Key points:
- A gap exists between the ability to solve a math problem and the ability to articulate the reasoning behind the solution
- 4 ways to turn math fears into math cheers
- It’s time to rewrite math standards for the future
- For more news on math instruction, visit eSN’s Innovative Teaching hub
Last year, one of my strongest students could solve complex equations flawlessly–but paused when I asked a simple question: “Why does this method work?”
Her hesitation was not unusual. Many students can perform mathematical procedures accurately, yet struggle to explain the reasoning behind them. This gap between execution and understanding remains one of the central challenges in improving math instruction today.
After more than 30 years teaching mathematics and physics in Italian scientific high schools–and now working in an international school in New York–I have come to see that this challenge is not tied to one country or curriculum.

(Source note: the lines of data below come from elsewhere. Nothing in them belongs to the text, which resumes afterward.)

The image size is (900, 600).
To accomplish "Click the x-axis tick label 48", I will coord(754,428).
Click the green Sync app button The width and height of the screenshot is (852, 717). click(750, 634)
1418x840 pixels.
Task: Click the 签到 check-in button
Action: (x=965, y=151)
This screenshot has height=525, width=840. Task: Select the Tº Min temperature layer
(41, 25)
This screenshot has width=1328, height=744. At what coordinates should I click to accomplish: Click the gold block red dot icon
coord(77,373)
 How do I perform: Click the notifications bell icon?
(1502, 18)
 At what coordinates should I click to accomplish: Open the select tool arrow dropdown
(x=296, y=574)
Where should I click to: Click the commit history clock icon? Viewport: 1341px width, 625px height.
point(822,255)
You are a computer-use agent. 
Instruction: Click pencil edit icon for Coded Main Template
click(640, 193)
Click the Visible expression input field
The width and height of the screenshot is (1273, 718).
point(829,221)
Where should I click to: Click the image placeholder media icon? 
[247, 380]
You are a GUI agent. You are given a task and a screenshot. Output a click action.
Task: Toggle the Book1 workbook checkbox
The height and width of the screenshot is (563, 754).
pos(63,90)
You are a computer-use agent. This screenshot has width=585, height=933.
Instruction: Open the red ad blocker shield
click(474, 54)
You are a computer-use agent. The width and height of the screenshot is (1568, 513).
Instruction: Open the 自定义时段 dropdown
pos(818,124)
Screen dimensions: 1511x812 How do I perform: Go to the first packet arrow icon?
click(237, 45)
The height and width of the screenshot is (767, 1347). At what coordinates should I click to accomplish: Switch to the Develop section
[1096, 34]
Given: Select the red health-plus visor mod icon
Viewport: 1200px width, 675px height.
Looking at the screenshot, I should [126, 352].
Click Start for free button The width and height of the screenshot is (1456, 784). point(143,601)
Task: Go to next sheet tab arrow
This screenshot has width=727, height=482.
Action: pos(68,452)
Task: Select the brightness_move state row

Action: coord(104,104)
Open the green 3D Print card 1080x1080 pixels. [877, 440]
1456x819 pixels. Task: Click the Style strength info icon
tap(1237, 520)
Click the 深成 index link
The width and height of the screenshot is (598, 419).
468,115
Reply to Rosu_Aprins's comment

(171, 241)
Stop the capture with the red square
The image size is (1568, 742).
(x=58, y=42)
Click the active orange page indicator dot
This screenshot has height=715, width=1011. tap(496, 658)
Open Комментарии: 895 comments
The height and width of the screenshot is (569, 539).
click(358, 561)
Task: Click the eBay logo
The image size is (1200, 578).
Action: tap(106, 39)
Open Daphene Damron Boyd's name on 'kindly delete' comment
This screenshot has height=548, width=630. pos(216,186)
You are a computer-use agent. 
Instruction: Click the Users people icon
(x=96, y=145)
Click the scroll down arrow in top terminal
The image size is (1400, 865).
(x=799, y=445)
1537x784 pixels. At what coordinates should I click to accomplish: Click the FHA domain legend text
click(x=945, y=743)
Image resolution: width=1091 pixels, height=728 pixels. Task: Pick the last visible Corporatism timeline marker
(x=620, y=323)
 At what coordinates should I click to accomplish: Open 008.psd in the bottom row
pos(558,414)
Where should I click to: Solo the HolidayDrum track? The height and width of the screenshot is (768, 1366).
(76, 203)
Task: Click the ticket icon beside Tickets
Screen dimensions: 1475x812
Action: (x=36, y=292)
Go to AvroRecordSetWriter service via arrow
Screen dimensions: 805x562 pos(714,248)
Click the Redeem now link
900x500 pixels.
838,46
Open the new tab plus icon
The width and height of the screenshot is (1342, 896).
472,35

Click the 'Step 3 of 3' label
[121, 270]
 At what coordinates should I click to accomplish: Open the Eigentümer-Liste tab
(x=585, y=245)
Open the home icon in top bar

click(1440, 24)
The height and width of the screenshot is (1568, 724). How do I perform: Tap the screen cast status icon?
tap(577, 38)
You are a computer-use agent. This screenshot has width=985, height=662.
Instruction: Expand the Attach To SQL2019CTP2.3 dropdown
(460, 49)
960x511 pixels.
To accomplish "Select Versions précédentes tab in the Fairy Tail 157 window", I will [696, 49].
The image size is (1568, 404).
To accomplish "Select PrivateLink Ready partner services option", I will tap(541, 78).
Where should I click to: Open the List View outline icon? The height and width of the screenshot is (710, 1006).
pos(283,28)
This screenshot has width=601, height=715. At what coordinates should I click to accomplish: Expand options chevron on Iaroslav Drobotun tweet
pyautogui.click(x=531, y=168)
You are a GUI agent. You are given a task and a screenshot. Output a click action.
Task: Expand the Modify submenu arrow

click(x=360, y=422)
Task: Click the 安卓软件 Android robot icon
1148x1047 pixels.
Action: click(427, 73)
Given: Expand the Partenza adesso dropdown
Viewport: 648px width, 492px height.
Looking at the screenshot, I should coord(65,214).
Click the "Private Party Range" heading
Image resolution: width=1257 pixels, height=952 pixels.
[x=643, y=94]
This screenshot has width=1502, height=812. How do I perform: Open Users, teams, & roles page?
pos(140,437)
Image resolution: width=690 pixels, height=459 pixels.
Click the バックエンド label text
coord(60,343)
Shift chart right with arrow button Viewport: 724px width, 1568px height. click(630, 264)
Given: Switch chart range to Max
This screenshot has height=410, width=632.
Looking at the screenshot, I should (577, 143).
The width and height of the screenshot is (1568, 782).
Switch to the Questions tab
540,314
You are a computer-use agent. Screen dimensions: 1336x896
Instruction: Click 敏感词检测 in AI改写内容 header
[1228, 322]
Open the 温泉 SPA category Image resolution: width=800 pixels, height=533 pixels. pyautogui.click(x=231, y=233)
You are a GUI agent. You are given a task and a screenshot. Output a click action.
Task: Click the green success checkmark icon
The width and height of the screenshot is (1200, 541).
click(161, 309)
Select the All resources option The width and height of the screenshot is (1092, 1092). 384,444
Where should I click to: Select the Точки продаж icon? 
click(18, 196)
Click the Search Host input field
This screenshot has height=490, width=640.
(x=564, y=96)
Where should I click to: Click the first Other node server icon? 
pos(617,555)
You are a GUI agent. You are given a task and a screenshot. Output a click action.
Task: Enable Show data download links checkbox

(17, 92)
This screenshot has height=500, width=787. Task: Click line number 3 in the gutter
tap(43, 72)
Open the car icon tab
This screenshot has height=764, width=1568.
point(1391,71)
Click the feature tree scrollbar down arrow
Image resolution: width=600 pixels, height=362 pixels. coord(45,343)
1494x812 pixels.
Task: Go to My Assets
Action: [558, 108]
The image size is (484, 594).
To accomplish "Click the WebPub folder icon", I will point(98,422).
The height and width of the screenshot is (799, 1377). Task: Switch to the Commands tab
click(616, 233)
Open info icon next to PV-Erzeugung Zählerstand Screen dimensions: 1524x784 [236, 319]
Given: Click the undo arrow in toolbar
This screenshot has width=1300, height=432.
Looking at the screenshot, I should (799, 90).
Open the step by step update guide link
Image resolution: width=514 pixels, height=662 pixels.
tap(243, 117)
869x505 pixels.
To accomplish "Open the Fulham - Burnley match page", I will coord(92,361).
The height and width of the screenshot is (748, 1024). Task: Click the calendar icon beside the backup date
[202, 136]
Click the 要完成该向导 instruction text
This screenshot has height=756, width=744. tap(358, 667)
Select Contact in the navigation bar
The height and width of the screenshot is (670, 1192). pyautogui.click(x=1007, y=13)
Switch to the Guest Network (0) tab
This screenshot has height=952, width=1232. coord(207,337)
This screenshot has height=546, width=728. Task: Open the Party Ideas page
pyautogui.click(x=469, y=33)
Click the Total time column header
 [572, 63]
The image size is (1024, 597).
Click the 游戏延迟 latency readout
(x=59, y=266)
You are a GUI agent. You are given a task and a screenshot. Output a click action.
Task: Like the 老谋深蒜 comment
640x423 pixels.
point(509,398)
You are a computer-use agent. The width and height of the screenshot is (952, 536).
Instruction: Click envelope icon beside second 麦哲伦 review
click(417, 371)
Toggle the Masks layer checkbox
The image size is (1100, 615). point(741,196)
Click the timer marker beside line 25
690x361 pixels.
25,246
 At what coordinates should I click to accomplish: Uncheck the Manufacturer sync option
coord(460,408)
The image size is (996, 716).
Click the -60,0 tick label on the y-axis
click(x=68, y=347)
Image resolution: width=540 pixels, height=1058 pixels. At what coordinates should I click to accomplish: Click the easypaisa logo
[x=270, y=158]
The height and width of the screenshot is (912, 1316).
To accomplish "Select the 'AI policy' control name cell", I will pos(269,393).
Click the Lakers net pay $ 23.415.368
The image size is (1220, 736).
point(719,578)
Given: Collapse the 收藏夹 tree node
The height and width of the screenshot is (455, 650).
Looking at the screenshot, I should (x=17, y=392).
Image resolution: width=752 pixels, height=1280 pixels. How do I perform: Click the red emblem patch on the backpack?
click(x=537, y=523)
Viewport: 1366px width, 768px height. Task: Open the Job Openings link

Instead, it reflects how we structure learning, connect concepts, and engage students in thinking.
Each year, working with approximately 100 students from diverse academic backgrounds, I have found that improving math instruction is not about choosing one teaching model over another, but about combining the strengths of different approaches.
Start with structure–but make connections visible
One of the strengths of the Italian education system is its emphasis on logical progression. Concepts are introduced in sequence, and each topic builds on the previous one. This helps students develop a coherent framework for mathematics.
However, structure alone is not enough for improving math instruction unless students clearly see how ideas are connected.
In my classroom, I make these links explicit. Before introducing limits in calculus, for example, I revisit functions, graph behavior, and algebraic transformations. I often begin lessons with a simple prompt:
“What do we already know that can help us here?”
This small shift helps students approach new material with confidence and reduces the perception that each topic is isolated.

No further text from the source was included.